Dan moest haar geest met kunst in zinnebeelden weiden;
Dan volgde zy de Liefde, en zoude u't saam geleiden
Na Rynsburgs jeugdig groen, door Citters vlyt beplant
Terwyl de Vreede woont in 't lieve Vaderland:
Dan zou zy 't edel groen met zeegewasschen çieren,
Vol stevenkroonen en veroverde bannieren,
| |
| |
Op 's vyands Zeemacht door den dappren Zeeuw behaald;
Dan wierden, één voor één, de Helden afgemaald,
Die, op het bed van eer voor 't Vaderland gestorven,
Onsterffelyken roem door dapperheid verworven:
Dan zaagt gy de Evertsoons, en menig' vroomen Held,
Dien gy ook onder 't bloed van uw namaagschap telt,
Geleid door Michaël, het hoofd der Admiraalen,
Door menig' zeeslag met de stevenkroonen praalen:
Dan wierd ook, eedle Bruid, naar 't leeven afgemaald,
Hoe uw heer Vader heeft met roem gezeegepraald,
Toen hy, uit Leakes vloot vol moeds vooruit gevaaren,
In 't naauw der Straat, niet ver van Herkules pilaaren,
Een machtig Oorlogschip met dapperheid bestreed,
En na een scherp gevecht de vlagge stryken deed;
Maar (welvernoegd met de eer) niets van den buit begeerde:
Een edelmoedigheid die zelf de vyand eerde,
Die uit het Fransche heir, dat by Gibralter stond,
Een heusche erkentenis aan zyn' verwinnaar zond.
Dus won ook held Boudaan een van de grootste schepen
Waarom Pointis bezet, en over al benepen
Door onze watermacht, ontvluchtte, en tegen 't strand
Zyn scheepen, reddeloos, opöfferde aan den brand.
Dus zag Gibralter zich door 's vyands macht verlaaten,
Tot vreugd des Bontgenoots, en Karels onderzaaten.

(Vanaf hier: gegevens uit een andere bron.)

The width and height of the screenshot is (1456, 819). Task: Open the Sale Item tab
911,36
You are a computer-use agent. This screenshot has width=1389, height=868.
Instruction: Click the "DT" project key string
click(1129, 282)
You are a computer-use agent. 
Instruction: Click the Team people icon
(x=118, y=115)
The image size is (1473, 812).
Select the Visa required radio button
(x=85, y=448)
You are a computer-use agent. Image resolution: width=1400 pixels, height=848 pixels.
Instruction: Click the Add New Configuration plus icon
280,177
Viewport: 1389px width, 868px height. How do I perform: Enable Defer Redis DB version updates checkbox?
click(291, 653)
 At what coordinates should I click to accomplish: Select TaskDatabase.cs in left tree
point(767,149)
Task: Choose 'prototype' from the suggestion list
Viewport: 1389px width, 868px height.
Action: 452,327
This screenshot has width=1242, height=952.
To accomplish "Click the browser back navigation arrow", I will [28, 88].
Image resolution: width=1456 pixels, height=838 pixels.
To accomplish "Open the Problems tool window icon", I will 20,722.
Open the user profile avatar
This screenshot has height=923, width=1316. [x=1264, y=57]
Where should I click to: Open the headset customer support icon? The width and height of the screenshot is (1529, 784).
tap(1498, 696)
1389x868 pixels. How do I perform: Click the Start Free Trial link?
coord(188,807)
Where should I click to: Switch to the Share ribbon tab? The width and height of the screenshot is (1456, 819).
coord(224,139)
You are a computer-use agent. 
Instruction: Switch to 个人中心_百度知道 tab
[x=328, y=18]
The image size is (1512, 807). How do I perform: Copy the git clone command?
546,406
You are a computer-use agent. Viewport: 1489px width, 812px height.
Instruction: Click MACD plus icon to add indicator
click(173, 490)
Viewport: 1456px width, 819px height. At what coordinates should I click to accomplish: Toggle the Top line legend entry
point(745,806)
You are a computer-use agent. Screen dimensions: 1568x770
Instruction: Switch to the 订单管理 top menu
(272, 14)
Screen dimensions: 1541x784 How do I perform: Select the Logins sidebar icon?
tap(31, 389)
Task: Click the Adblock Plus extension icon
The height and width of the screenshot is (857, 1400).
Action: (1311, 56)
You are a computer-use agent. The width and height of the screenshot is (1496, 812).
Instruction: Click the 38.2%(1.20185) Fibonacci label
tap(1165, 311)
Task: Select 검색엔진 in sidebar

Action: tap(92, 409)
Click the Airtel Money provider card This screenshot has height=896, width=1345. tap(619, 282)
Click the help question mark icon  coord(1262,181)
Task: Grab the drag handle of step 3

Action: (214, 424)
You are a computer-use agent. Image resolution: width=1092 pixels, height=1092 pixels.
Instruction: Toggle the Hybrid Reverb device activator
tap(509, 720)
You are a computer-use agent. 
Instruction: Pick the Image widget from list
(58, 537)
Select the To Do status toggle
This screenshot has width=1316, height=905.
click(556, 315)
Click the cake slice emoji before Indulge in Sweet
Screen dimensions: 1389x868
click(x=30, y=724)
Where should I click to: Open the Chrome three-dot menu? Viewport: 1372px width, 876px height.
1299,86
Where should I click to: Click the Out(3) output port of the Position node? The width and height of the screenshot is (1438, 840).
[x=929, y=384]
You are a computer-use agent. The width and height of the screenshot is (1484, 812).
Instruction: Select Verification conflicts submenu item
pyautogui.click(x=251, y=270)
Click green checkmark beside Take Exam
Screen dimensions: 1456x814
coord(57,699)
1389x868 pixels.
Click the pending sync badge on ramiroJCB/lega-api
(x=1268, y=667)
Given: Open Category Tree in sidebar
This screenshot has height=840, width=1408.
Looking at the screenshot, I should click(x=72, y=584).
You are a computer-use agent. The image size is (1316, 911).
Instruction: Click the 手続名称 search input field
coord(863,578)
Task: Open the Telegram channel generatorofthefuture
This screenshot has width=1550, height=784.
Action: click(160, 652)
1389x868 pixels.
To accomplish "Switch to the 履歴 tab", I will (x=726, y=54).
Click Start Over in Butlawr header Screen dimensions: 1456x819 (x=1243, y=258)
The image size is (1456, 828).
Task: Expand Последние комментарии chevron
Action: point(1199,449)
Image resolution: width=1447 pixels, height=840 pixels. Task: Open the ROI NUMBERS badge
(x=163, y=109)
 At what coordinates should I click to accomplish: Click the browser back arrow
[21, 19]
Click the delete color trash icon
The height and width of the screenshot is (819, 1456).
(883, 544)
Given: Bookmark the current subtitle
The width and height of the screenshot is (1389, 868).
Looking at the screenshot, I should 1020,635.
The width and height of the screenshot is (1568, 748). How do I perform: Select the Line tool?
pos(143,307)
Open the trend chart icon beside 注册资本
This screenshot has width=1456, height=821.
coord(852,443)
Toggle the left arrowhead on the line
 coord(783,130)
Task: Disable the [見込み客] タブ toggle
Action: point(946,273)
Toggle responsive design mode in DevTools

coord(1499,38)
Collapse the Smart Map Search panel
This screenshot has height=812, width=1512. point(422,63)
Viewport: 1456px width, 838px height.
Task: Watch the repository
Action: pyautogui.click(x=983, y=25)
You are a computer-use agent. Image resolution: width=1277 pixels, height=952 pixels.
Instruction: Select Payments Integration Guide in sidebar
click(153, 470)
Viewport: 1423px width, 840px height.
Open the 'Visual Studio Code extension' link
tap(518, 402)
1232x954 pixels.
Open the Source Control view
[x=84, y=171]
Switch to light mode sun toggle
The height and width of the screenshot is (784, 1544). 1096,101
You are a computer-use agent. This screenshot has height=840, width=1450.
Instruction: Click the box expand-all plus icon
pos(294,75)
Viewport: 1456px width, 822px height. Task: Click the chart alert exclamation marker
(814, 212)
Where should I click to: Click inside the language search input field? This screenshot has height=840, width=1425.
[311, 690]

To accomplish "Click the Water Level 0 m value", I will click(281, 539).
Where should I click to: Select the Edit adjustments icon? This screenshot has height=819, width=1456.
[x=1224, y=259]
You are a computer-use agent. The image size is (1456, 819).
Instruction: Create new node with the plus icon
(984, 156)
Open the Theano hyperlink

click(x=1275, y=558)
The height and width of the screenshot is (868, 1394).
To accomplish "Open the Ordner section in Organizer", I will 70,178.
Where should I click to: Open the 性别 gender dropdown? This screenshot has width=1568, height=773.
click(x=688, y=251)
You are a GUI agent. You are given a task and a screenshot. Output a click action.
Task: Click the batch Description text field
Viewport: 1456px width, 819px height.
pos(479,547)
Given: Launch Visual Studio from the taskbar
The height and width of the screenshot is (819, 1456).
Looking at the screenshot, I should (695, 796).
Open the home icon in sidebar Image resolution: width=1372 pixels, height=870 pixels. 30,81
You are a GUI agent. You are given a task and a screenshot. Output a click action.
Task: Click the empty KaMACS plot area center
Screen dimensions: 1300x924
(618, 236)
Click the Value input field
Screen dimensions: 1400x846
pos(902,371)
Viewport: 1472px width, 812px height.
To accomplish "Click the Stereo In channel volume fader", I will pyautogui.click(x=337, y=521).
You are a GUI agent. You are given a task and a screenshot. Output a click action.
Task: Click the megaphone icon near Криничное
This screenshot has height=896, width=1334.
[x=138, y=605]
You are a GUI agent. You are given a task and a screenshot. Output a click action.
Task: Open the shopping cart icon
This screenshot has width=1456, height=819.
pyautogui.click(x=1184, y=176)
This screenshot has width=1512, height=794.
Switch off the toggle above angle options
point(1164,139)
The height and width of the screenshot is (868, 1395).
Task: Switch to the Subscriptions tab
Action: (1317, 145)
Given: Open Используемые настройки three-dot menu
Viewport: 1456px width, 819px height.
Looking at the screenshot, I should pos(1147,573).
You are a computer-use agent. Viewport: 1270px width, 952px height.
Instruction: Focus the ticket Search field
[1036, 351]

By deezen heldenrei, zou zy aan d' andren kant
De mannen voegen, die het vryë Vaderland
In 't wichtig Staatbestier manmoedig onderschraagde:
Dan zou men d' Asgezant, wiens deugden elk behaagde,
| |
| |
Aanschouwen in zyn beeld, die door zyn ryp verstand
De mond was van den Staat in 't hof van Engeland;
Die by drie Koningen voor Neêrlands recht moest spreeken,
En toen vorst Jacob was in zynen pligt bezweken,
Den grooten Wilhelm diende, en vorderde ten troon.
Naast deeze beeldtenis, zou de een en de andre Zoon
De deugd des Vaders in den Raad des Lands doen blyken
Door eigen' deugden, die des Vaders deugd gelyken:
Dan zou de Vryheid, als een over schoone Maagd,
Die Helden kroonen met de lauren die zy draagt;
En eeren Butlers Stam, en Kien, wiens eedle Looten
(Uw lieve Moeders) door de deugd uw' roem vergrooten,
Door wier getrouwe zorg gy altoos zyt gevoed,
Met Godtvrucht, Minzaamheid, en Liefde voor haar bloed.
Maar zacht, myn zangheldin! gy moet uw' zang bepaalen;
De stem des Vaderlands klinkt in de Bruiloftzaalen:
‘Leef, leef, gezegend Paar! door vruchten uwer jeugd.
Zo bloeijt van Citters Stam, met Ockers tot's Lands vreugd.
Zo lang de Vryheid is op haaren troon gezeten,
Zal zy de diensten van uw Vad'ren nooit vergeeten;
Leef in Godts zegen, met een welgerust gemoed!
Zo worden Kerk en Staat door uwe deugd gevoed!
Zo moet gy namaals aan des Hemels disch genaaken,
Met uwe Stammen, die in Liefde en Godtsvrucht blaaken!